Value-added models attempt to estimate the effects individual teachers and schools have on student achievement, while accounting for differences in student background. This estimation is usually done through standardized testing.
Education experts have long suggested that teacher evaluations should not include a value-added component, as they have the potential to undermine student achievement in the long run because of the actions teachers may take because of increased pressure. For example, teachers may resort to “teaching to the test,” or in other ways, superficially incentivize achievement, so students’ scores look good during evaluation time. Studies have shown that teachers account for only 1 percent to 14 percent of the variability in student test scores, whether positive or negative. There are a variety of factors that affect student performance that are completely outside of a teacher’s control, such as hunger and nutrition, availability of instructional technology, fear and safety at school, frequent changing of schools (by students), and—the list goes on.
So how can we evaluate teachers instead?
Ideally, a teacher should be evaluated on what is within his or her control and the quality of the efforts or inputs he or she makes to increase student mastery of learning objectives. We cannot expect teachers to be the sole proprietors of student achievement, when there are societal issues, like massive poverty and social inequality, facing our students every day.
Instead, teachers (and frankly, schools) should be evaluated on the inputs they utilize to increase student learning. Are they capitalizing on available opportunities to improve their students’ achievement? Are they able to use data effectively to advance their students’ learning? Can a teacher create and teach high-quality units, evaluate her students, see where the students lack mastery, and re-teach and re-test as necessary? And if not, mentors and administrators should provide support as needed.
Similarly, does a teacher know her content? And can she present her content in a way that is accessible to the intellectual capacity of her students?
Finally, teachers should be evaluated by people they know and are comfortable with, rather than an outside expert they have never met prior to the evaluation. Evaluators should be principals, vice principals, and master teachers of the school they work for and have a mentor-type relationship with the teachers they evaluate.

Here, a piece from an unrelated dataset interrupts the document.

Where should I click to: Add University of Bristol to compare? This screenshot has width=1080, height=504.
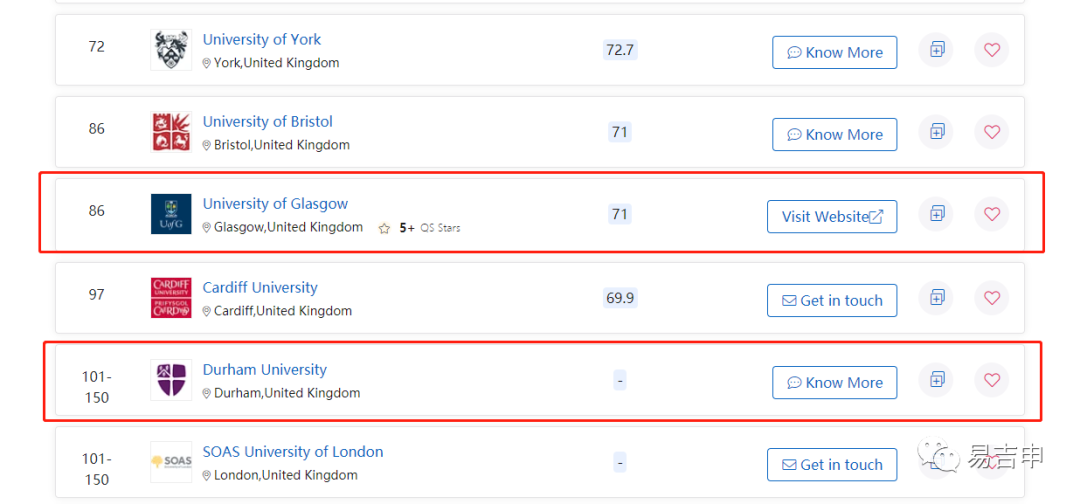936,132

Evaluations by those who are familiar with one’s teaching can have a more meaningful impact than those done by individuals the teachers are not familiar with. Someone who works with a teacher on a weekly or monthly basis in a school is more privy to the actions that teacher makes to improve her pedagogy and practice than an outside evaluator would be. As a result, this familiar evaluator would be more invested in the growth of that teacher and be able to give feedback that is directly relevant and applicable, as opposed to an outsider observing something that may have simply been a fluke.
Using a rewards and consequences system for evaluation continues to alienate, and oftentimes, drive away effective educators. As evaluations weigh more heavily in hiring/firing decisions and school-wide accountability models, it is time policy makers and administrators take a deep look at whether value-added models are working—before effective teachers leave the profession.